Governing Open Vocabulary Data Leaks Using an Edge LLM through Programming by Example

Qiyu Li, Jinhe Wen, Haojian Jin

Published: 01 Jan 2024, Last Modified: 21 Oct 2025Proc. ACM Interact. Mob. Wearable Ubiquitous Technol. 2024EveryoneRevisionsBibTeXCC BY-SA 4.0

Abstract: A major concern with integrating large language model (LLM) services (e.g., ChatGPT) into workplaces is that employees may inadvertently leak sensitive information through their prompts. Since user prompts can involve arbitrary vocabularies, conventional data leak mitigation solutions, such as string-matching-based filtering, often fall short.
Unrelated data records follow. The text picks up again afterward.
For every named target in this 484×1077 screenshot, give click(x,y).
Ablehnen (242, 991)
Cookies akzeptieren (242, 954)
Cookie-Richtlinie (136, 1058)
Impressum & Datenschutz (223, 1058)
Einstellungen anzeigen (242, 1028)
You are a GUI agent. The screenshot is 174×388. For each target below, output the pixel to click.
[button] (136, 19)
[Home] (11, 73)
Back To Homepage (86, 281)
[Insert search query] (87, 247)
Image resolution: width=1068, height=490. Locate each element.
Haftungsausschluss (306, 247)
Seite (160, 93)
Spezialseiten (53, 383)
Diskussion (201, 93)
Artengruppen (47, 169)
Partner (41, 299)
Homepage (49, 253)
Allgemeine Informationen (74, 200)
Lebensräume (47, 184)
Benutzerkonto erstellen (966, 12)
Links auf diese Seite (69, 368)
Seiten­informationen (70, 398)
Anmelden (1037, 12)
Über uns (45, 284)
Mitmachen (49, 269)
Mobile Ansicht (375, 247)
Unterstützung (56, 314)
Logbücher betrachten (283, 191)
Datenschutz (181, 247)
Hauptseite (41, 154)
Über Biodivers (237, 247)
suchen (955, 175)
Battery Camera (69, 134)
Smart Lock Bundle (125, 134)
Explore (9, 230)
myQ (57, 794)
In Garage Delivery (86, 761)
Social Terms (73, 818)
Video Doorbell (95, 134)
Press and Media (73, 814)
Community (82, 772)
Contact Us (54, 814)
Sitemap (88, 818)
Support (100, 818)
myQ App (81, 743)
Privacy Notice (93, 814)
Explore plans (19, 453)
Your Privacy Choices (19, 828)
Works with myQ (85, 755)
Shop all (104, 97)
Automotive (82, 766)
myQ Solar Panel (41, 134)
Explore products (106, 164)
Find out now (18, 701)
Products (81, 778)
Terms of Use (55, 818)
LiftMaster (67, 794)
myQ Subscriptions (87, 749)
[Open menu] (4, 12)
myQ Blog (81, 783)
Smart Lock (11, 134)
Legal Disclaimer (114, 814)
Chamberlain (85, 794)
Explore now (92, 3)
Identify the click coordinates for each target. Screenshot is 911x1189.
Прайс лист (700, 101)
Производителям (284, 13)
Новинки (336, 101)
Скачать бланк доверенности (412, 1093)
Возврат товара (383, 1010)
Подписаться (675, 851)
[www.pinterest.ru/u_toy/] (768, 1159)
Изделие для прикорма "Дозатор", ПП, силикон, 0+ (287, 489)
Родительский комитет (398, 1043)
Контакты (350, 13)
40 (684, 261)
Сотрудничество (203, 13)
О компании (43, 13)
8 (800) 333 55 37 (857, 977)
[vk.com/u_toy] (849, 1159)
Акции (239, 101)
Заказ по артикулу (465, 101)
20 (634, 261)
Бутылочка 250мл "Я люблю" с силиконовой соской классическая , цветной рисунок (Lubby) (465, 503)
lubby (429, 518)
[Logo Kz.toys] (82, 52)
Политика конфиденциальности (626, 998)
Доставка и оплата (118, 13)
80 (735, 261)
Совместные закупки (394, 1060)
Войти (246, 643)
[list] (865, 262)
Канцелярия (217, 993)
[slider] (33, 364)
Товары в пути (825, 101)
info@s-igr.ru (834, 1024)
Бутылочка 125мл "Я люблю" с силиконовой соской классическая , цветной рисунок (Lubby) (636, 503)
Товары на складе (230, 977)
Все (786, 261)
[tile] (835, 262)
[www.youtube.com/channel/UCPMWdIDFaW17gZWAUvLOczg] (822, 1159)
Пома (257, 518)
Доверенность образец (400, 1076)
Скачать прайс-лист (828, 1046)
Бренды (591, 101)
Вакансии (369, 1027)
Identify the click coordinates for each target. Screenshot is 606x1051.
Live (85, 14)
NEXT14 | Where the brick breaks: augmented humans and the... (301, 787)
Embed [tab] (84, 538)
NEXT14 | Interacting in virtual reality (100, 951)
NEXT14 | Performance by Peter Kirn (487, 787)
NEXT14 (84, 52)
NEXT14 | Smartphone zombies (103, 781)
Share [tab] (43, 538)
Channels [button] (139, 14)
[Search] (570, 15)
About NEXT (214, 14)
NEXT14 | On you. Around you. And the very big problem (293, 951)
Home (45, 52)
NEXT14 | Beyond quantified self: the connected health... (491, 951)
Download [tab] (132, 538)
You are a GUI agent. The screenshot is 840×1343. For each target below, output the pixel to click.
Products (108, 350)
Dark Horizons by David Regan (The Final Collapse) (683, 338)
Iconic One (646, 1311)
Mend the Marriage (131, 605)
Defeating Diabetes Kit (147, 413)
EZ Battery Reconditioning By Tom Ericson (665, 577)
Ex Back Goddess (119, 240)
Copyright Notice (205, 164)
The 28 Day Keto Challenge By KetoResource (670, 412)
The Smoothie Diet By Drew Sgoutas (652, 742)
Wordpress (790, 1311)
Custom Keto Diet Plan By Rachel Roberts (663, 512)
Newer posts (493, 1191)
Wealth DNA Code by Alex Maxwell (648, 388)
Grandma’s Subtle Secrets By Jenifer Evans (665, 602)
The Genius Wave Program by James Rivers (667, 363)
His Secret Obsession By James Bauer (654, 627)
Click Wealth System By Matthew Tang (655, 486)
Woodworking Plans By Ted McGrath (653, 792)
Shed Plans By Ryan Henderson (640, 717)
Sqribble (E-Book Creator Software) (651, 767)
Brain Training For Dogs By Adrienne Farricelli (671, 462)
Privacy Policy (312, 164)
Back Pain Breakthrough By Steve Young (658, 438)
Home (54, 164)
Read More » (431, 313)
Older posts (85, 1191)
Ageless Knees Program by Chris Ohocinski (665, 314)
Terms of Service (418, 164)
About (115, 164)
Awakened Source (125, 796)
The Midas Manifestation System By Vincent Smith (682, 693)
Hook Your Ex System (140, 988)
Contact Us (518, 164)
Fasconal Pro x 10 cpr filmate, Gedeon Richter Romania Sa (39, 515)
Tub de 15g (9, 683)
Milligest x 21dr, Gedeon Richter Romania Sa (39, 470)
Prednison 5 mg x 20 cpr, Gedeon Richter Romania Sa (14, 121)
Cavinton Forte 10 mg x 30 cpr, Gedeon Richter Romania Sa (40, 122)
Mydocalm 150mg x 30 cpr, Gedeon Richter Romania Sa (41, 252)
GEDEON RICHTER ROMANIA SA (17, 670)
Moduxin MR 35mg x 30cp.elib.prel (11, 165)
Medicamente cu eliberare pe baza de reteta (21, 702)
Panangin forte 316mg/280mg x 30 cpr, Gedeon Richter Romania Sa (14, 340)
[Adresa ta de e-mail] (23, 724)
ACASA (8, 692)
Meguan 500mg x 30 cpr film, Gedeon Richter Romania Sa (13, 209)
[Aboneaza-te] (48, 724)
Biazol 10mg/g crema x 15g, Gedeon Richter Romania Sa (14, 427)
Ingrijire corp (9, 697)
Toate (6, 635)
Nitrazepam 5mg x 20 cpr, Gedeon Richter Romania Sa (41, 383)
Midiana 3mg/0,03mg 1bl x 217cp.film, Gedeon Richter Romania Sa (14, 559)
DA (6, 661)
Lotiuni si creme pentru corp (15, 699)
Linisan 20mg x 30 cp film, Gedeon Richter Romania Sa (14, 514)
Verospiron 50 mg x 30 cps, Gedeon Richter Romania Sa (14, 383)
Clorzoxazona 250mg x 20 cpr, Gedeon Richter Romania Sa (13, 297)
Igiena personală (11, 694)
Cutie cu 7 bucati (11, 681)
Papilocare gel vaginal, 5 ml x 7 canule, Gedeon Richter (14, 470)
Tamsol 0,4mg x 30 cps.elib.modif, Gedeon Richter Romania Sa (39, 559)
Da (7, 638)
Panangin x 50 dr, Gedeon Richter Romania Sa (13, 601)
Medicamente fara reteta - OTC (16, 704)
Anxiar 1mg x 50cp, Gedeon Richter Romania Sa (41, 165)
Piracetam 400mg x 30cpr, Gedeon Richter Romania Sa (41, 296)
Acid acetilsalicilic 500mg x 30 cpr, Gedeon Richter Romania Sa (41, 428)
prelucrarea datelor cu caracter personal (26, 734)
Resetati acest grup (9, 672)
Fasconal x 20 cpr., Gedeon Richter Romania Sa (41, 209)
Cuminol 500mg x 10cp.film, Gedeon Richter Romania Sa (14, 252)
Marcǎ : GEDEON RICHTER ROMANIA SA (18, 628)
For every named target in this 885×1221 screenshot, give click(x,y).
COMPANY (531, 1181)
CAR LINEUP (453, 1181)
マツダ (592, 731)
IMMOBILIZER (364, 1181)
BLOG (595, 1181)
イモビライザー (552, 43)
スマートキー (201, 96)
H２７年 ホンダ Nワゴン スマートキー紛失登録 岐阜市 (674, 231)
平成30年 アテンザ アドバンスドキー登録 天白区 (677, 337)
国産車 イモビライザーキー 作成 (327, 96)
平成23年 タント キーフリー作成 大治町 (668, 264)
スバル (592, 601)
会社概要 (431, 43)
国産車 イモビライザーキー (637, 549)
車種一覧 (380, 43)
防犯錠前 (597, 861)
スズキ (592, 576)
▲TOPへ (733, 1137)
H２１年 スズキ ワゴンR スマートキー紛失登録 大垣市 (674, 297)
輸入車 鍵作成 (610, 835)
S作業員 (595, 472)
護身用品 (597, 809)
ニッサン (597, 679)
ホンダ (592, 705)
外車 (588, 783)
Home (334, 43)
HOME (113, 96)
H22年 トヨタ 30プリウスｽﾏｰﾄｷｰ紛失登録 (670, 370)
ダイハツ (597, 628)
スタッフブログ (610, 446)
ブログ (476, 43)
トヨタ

We present GPTWall, a privacy firewall that helps internal admins create and manage policies to mitigate data leaks in prompts sent to external LLM services. GPTWall's key innovations are (1) introducing a lightweight LLM running on the edge to obfuscate target information in prompts and restore the information after receiving responses, and (2) helping admins author fine-grained disclosure policies through programming by example. We evaluated GPTWall with 12 participants and found that they could create an average of 17.7 policies within 30 minutes, achieving an increase of 29% in precision and 22% in recall over the state-of-the-art data de-identification tool.